All of my books deal with men who have gone through some sort of devastating event that leaves a permanent mark. I want to explain how and why I put my male characters through severe trials.

Our daughter has said, “You know you really put you men through a lot, don’t you?” I look at physical suffering as a metaphor for and a necessary part of spiritual refining. Silver and gold aren’t worth much unless they go through the furnace. The Scriptures talk a lot about putting men through very tough times. Jacob wrestled with the angel and got a permanent limp. Job was covered from head to foot with boils. Naaman got leprosy.

The Bible tells us that the refinement process is physical and spiritual. My characters go through suffering whether they’ve done anything to “deserve” it or not. Some people object to violence in Christian books. Fight child sexual slavery and you are likely to get hurt. Spy for Texas against Mexico, and, as one of my characters puts it, “there can be serious consequences.” Take on political and religious conflict and someone might try to take you out of the equation. Confront a boy with hard evidence that his hero’s “holy quest” might be a scam for personal gain and you will pay a price.

Even in my children’s and YA adventure series, Benny and the Bank Robber, there is a man who is mauled by a cougar. He was attacked trying to save someone else. Later he was stared at and avoided because of his scars. Yet he found a way to prove that God can “make all things new,” blending the character’s past with his present to make a future with marriage and godly service possible through God’s grace.

In the YA Medieval Suspense Hope and the Knight of the Black Lion, I needed a character who seems superhuman, but at the same time has unexplained bouts of weakness. There was so much depending on him, but he and others needed to depend on God. At one time he was arrogant, depending on his own abilities, but something other characters don’t know about happened to him. Now he operates with humility and reliance on a Power that never falters. This helps us understand where the “super power” comes from.

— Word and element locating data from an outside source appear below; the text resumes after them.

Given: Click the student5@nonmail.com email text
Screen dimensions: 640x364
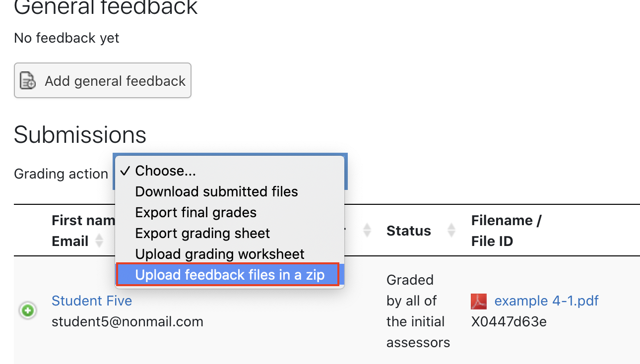Looking at the screenshot, I should pyautogui.click(x=128, y=321).
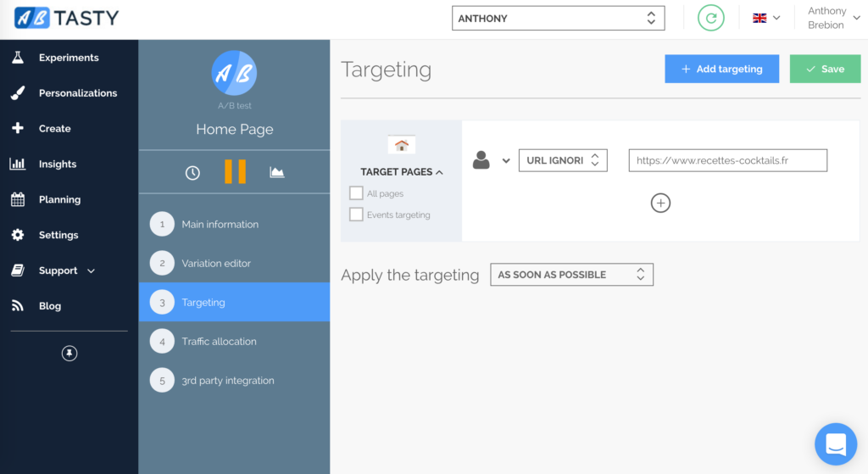Check the Events targeting checkbox
This screenshot has height=474, width=868.
[356, 215]
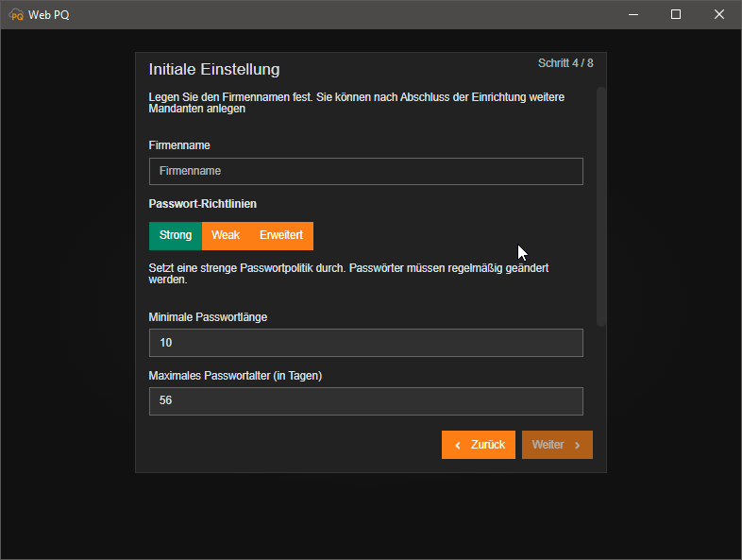Click the Initiale Einstellung heading

pyautogui.click(x=214, y=69)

The  Adult Romantic Suspense novel Chasing the Texas Wind describes a character, rumored to be a wounded war hero, who calls a promotion merely becoming “head clerk over a larger office of clerks.” He appears to drink and cannot even dance at his own wedding. What is he desperately trying to hide from his sham wife? She married him for a show of respectability and to have a veteran to show off at her fundraisers for wounded soldiers but keeps trying to like him, to get to know him. Is he just struggling with his own pride or are his secrets not his to share? Does he actually have more than one secret from the woman he grows to worship?

In The Baron’s Ring, a prince has to prepare himself to save his kingdom from ruin at the hands of his drunken, idolatrous brother. Can he do that by common labor, barter and befriending poverty-stricken villagers in a foreign land? Can merely being a teacher expose him to occult influences that seem to rob him of all his future hopes? This is the story of how a man finds strength overcome what seems a hopeless obstacle. It actually positions him to go back to the life he left with strength and maturity no one could foresee except for the God Who oversaw it all.

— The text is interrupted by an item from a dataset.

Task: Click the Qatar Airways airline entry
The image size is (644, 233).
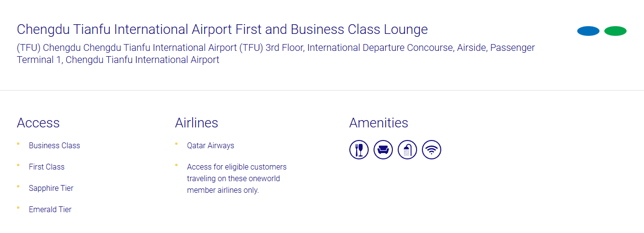Action: [210, 145]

Some books make people suffer for no reason. These are governed by determinism, the belief that life has no purpose. Arbitrary forces brutalize or leave characters alone. These stories might teach lessons like the poem by William Ernest Henley, “Invictus,” producing an arrogant man whose “head is bloody, but unbowed.” But that is human pride and personal glory in a world that ends with the grave.

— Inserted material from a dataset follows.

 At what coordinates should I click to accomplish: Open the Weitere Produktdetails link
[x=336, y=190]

Sometimes man can act with self-sacrifice and humility on his own. To truly explain why people suffer, they need to know that this life is not the end. Nobody is really satisfied with the random chance theory. Confirmed atheists still demand to know why bad things happen to good people and they actually blame God. Even if it only makes us better humans and better servants of other humans, refinement cannot be a random, arbitrary process. Its real purpose is to fit us for heaven and to earn God’s “Well done, good and faithful servant.”